Savings chief gears up
The boss of one of Britain's most popular core investments for smaller savers, the giant £2.6 billion Foreign & Colonial Investment Trust, has today revealed that he has steadily been increasing borrowings in order to scoop up cheap shares in the wake of recent market turmoil.Jeremy Tigue, manager of the Foreign & Colonial Investment Trust, has increased the trust's gearing from just 5% in June, when share prices were at a high, to 8% in August. He expects gearing to get to around 10% this month.
"Our cautiousness earlier in the summer clearly paid off. We slashed gearing to a seven year low and closed out our long-standing, and successful strategy, of borrowing in Japanese Yen to finance higher returning investments elsewhere," explained Tigue.

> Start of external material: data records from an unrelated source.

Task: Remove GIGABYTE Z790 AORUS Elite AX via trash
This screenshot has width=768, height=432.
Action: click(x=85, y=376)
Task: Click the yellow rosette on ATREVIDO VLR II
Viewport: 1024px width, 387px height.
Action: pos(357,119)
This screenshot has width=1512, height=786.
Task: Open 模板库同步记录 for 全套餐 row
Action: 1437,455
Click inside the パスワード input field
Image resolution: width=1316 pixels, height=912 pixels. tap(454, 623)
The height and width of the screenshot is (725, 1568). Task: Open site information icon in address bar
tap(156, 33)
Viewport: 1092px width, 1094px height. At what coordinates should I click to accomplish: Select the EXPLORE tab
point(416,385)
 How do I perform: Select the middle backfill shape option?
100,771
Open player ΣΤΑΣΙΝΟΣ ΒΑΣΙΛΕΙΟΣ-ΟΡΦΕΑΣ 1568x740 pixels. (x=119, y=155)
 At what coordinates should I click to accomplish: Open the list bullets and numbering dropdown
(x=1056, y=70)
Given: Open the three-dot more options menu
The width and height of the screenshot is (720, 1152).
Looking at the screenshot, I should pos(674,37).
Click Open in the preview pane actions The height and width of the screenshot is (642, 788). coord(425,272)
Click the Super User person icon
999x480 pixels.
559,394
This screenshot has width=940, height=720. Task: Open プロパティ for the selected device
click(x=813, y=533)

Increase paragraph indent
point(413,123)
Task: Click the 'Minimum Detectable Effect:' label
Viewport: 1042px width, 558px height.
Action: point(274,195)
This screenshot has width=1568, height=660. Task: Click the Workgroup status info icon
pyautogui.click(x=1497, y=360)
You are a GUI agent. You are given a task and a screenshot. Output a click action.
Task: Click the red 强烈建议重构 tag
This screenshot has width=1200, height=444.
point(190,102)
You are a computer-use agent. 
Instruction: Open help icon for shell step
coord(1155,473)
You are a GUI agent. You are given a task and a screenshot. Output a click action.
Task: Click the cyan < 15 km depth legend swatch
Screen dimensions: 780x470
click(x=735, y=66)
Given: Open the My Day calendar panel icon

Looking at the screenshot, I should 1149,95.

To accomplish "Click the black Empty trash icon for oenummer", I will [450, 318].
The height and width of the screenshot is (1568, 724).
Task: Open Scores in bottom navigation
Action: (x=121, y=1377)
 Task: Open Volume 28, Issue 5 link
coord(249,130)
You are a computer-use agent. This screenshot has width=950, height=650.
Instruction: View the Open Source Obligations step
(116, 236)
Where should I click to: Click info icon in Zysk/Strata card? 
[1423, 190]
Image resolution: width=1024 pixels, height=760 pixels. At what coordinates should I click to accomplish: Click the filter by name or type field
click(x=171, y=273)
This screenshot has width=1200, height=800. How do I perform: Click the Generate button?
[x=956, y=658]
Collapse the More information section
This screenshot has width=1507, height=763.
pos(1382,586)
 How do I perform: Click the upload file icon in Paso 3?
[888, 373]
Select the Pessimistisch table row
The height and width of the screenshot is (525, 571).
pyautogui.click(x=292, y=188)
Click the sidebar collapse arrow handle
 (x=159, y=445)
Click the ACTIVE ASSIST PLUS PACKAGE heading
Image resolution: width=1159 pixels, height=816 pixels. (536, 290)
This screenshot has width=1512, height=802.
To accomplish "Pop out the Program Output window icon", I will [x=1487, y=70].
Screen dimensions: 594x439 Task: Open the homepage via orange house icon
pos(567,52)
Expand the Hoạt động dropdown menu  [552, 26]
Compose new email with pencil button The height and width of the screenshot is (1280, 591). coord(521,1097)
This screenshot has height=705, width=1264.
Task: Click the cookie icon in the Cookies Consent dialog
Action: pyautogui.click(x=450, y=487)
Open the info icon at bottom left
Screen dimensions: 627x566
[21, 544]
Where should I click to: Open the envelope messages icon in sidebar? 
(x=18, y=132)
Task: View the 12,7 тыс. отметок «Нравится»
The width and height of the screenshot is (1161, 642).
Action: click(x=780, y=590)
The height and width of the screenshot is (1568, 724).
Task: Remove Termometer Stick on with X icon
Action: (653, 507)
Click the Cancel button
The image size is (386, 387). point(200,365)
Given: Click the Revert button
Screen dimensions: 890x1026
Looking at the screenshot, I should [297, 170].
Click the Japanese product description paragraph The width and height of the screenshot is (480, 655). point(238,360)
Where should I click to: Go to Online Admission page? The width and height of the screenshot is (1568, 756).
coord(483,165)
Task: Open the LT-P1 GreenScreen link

"My view now is that the shake-out in markets is throwing up some real opportunities for long-term investors and therefore it is right to progressively add new positions to the portfolio."
However, this time round Foreign & Colonial Investment Trust is borrowing in US dollars rather than Japanese Yen, based on Tigue's assessment that the US Federal Reserve will reduce interest rates to address the problems in the credit markets which stem from defaults on US mortgages.
"Last week's very disappointing US employment data has provided further impetus for the Fed to cut rates. Despite widespread bearishness and paralysis in credit markets, it is my belief that the liquidity crunch will unwind over the coming months," he said.
Tigue still favours emerging markets for the long term and remains cautious about the US. He warns private investors not to "pile in relentlessly" but to consider a similar steady approach to re-entering the market, for example, through regular savings schemes.